映画「ミューズは溺れない」(淺雄望監督/2021年/82分)を見ました。ひと夏の高校生の瑞々しい姿を風や雨、蛙やハトなど自然界の美しさに乗せて描いた青春映画。今作は淺雄監督の長編デビュー作で、インディーズ映画界の登竜門とされる第22回TAMA NEW WAVEと第15回田辺・弁慶映画祭でグランプリを受賞しています。
鑑賞したのは、広島のまちなか映画館「八丁座」です。座り心地の良い椅子と芝居小屋を思い起こす提灯が迎えてくれます。

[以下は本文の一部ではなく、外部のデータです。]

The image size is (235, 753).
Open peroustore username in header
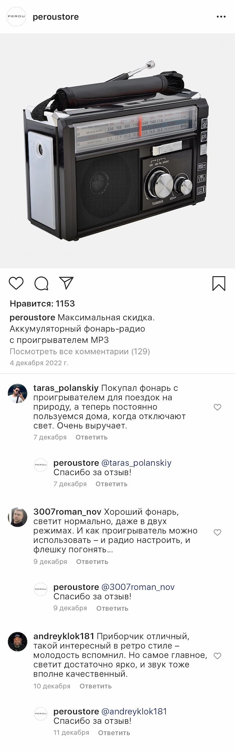pyautogui.click(x=56, y=17)
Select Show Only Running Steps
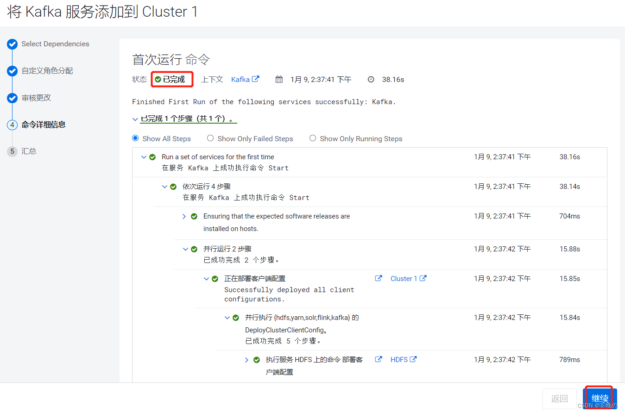Screen dimensions: 625x413 click(x=313, y=138)
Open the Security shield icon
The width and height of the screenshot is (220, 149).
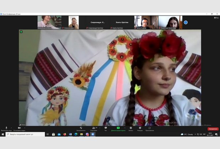click(81, 128)
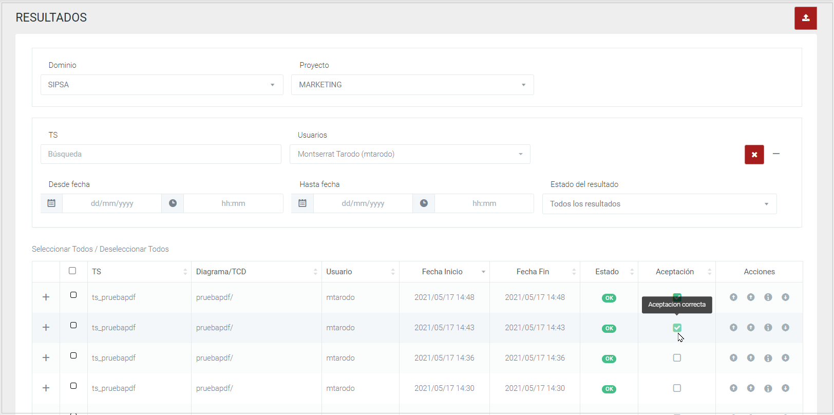This screenshot has width=834, height=415.
Task: Collapse the filter panel with the minus icon
Action: pos(776,154)
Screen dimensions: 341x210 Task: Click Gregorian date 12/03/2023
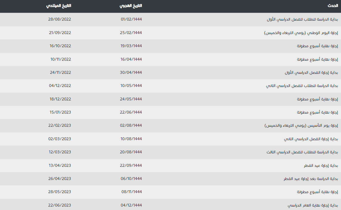60,152
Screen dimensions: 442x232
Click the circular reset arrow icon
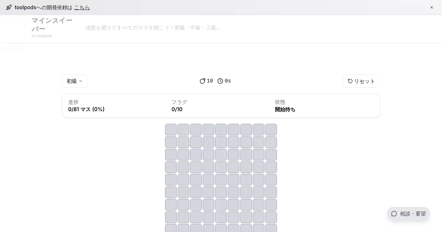[350, 81]
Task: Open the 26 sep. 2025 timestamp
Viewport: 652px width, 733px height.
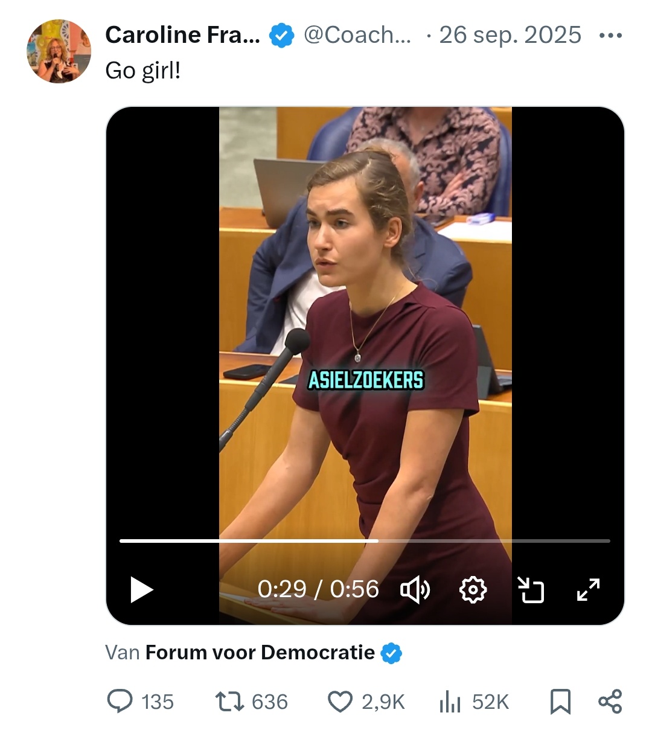Action: pos(510,36)
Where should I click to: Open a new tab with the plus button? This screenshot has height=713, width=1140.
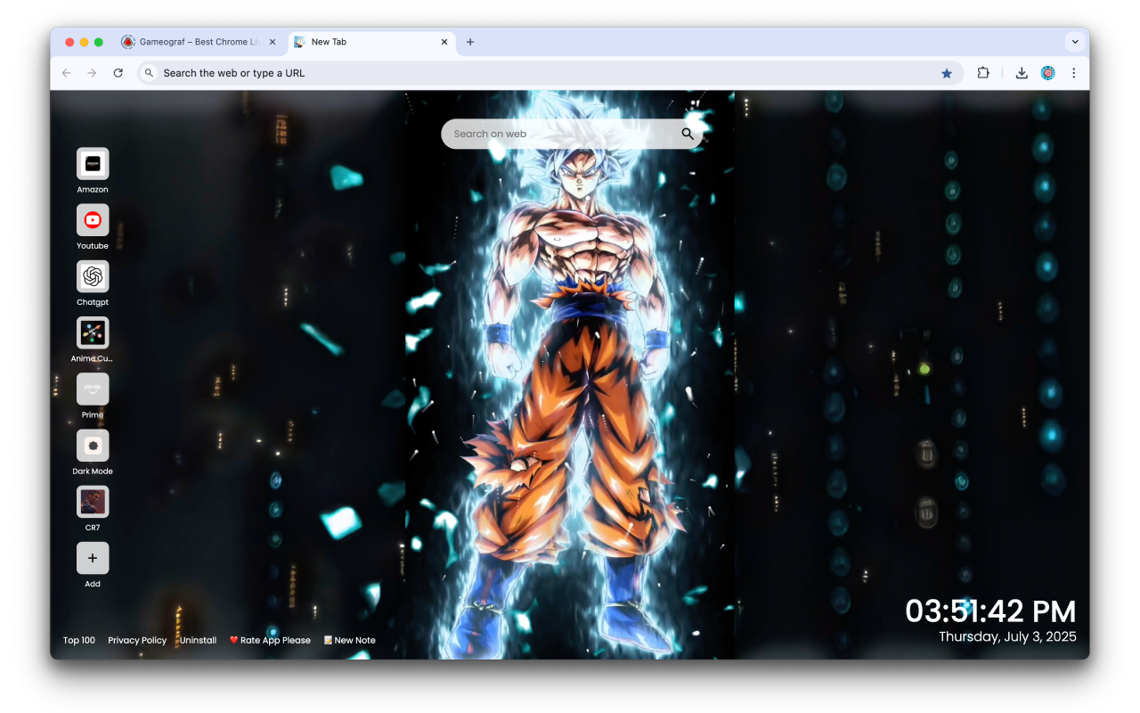pyautogui.click(x=470, y=41)
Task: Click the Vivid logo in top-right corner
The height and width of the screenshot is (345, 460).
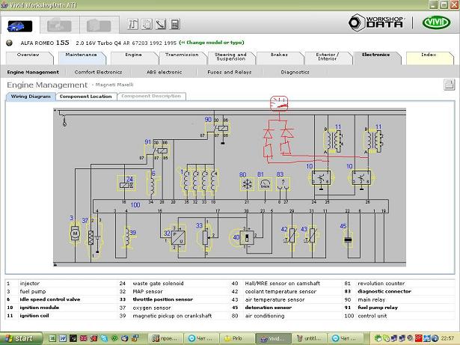Action: tap(435, 22)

高校で美術部に所属する木崎朔子(上原実矩)は、船のスケッチをしている最中に誤って海に転落。それを見ていた美術部員の西原光(若杉凩)が「溺れる朔子」を題材に絵を描いてコンクールで受賞します。そして、その絵は学校に大々的に飾られることに。さらに新聞記者の取材を受けた西原は、次回作のモデルは朔子にすると勝手に発表します。朔子は悔しさから、絵の道に進むのではなく、立体作品に挑戦しようとしますが、思うようにいきません。そんなある日、美術室で西原のモデルとして朔子は椅子に座っていました。「なぜ自分をモデルに選んだのか」と西原に問いかけると、意外な答えが返ってきました。

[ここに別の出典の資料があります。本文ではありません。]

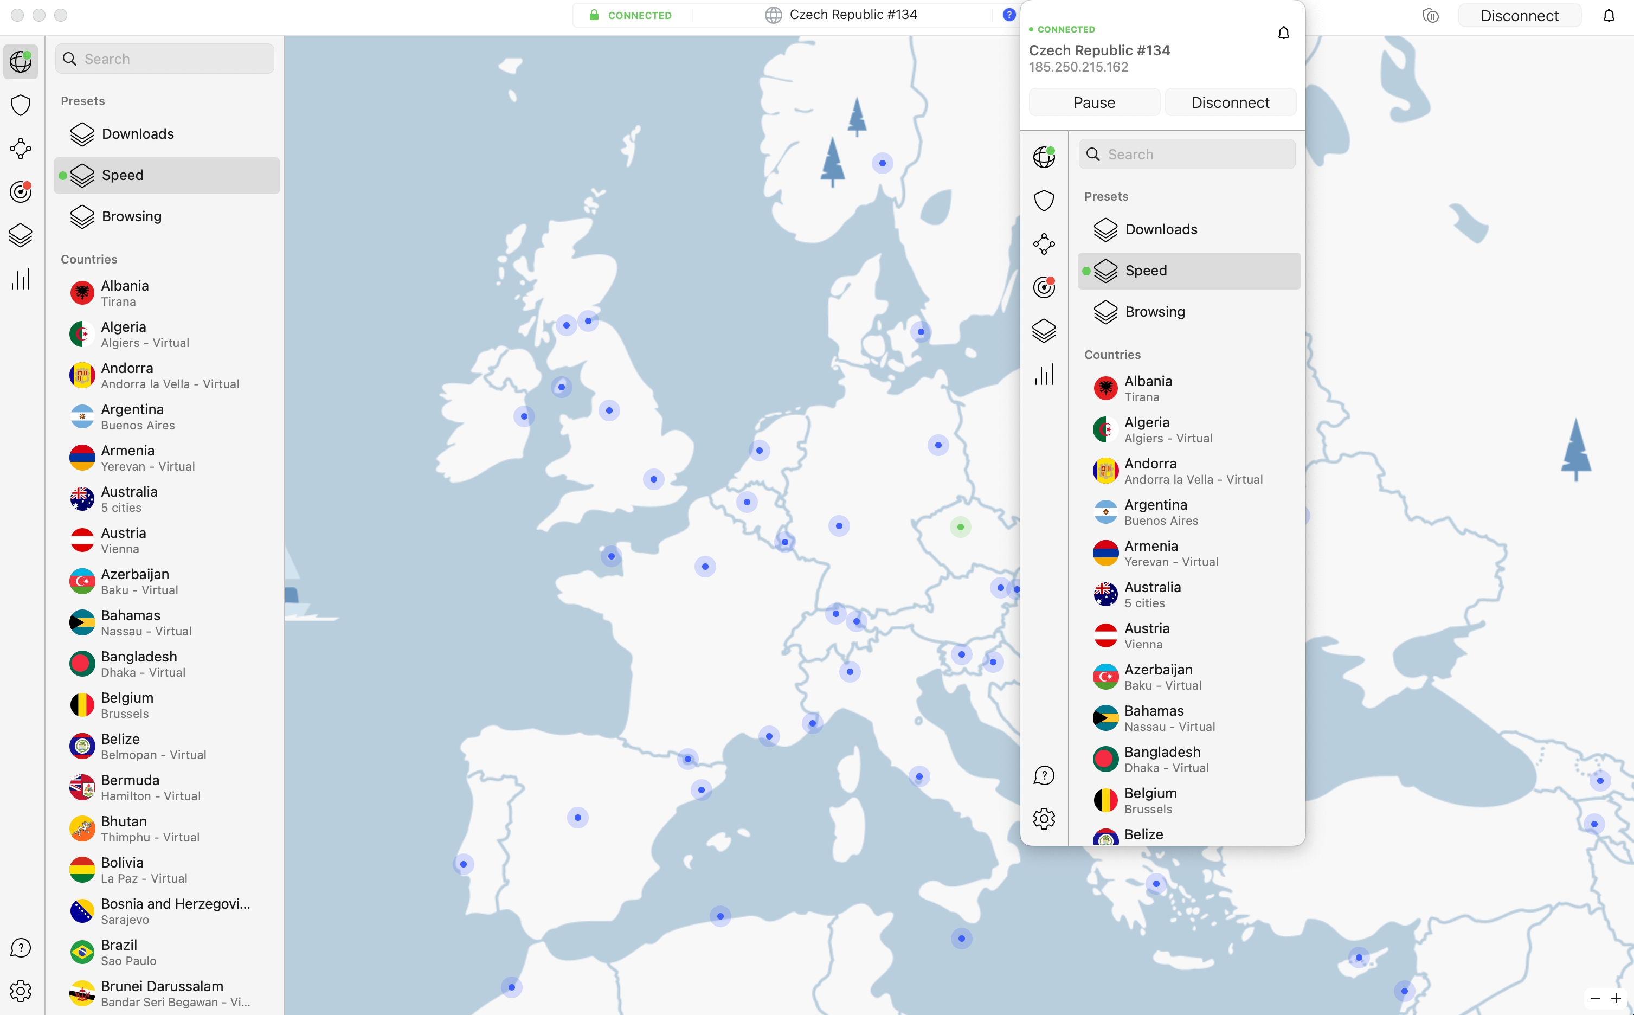
Task: Open Meshnet icon in left sidebar
Action: pos(21,148)
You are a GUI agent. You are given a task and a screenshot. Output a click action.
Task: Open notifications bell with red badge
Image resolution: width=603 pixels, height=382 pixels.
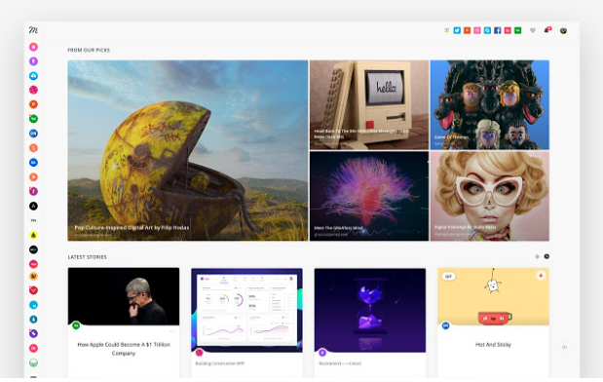(x=546, y=30)
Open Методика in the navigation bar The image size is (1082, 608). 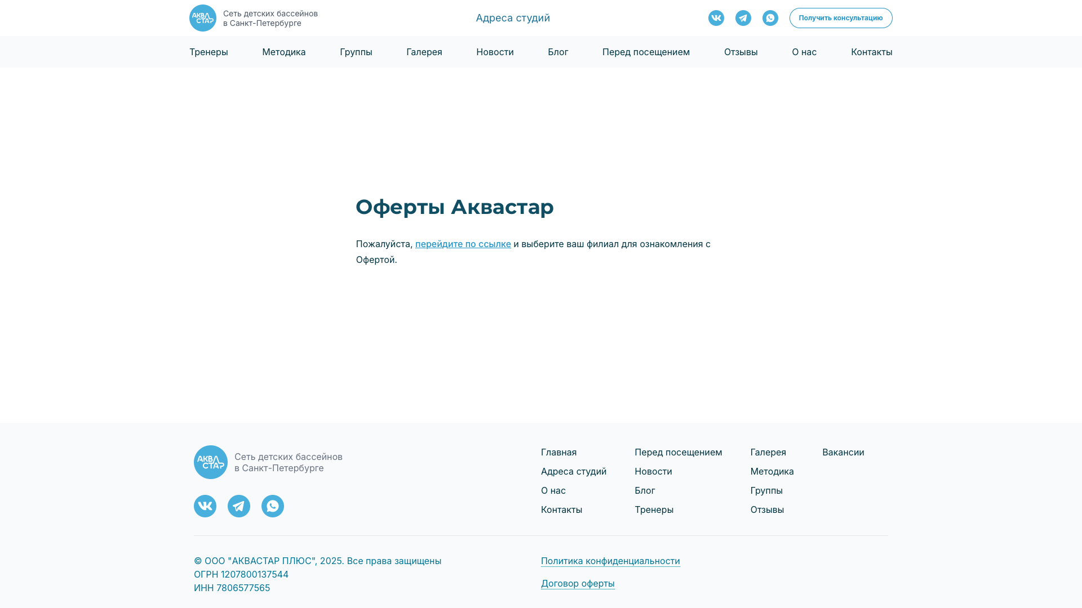[284, 52]
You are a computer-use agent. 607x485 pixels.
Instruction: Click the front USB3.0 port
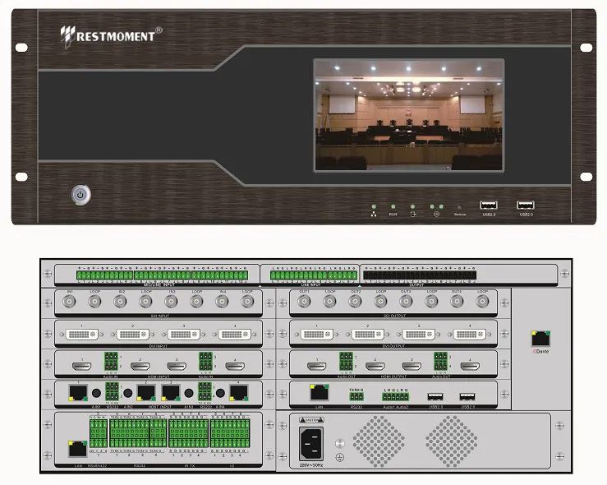point(488,204)
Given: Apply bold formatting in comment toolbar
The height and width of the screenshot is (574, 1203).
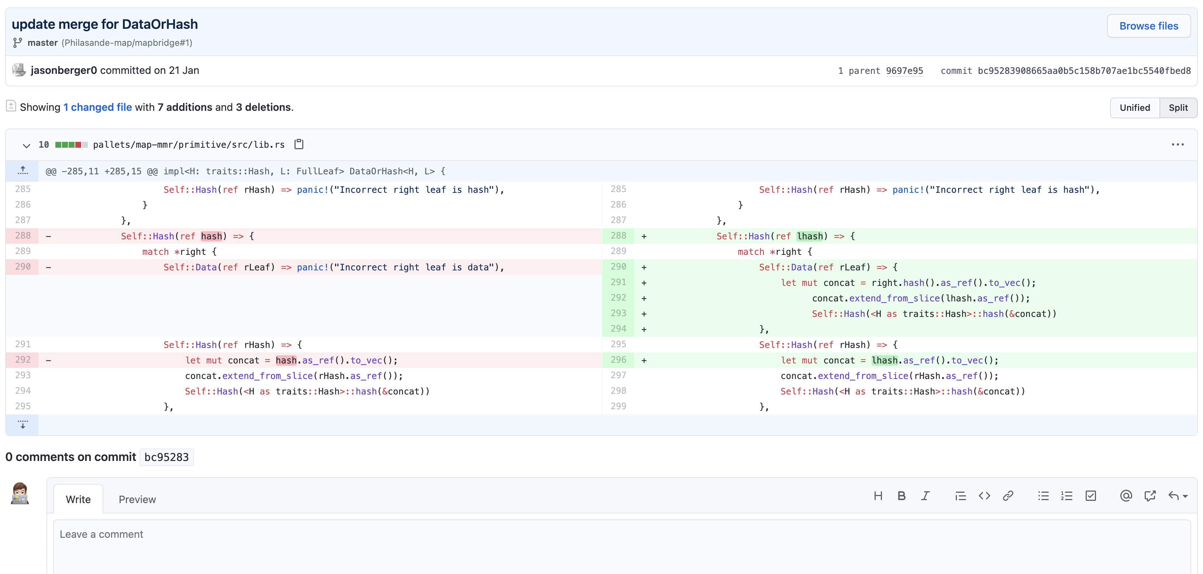Looking at the screenshot, I should [901, 496].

冒頭数分で、「ミューズは溺れない」というタイトルに反して溺れる朔子が映し出され、次の瞬間、「溺れる朔子」の絵が画面いっぱいに登場します。テンポの良い展開に、次のシーンへのワクワクを感じながら、作品に吸い込まれていきます。高校生の他愛もない話や美しい景色に気をとられていると、少しずつ、それぞれが持つ悩みや核心的な部分が浮き彫りになります。朔子の住む家は、取り壊しが決まっていて、家の中は引っ越しの準備で段ボールだらけ。その中で、小さなゆりかごを基盤にして、新しい家には持っていかないであろうピアニカなどをくっつけて「船」を作り始めます。壊される運命の家と構築される船。破壊と再生。朔子の「ゆらぎ」がとてもよく表現されています。自分が生きていることに疑問を抱く西原に告白される朔子。そして朔子にも誰にも言えない悩みがあり…。「みんな生きてていいんだよ」という監督からの優しいメッセージをたくさん受け取れる作品に出合いました。
上映終了後、淺雄監督の舞台挨拶がありました。黒のパンツスーツに身を包んだ監督は、中性的な雰囲気を醸し出すかっこいい人。自身の思いや体験を投影して作った作品であることや、細部へのこだわりなどを丁寧に教えてくれました。
私が受けた印象深い話として、監督が学生時代に先生からもらった忘れられない言葉を紹介。「女として生きるのがつらければ、明日は男になればいい。あさって女に戻ってもいい。一生ゆらぎ続けていればいいんじゃない」。自分を肯定してくれる人に出会えるか出会えないかで、人生は全く違うものになるのでしょう。誰しもが、その一人に出会え、また自分自身がその一人になりたいものです。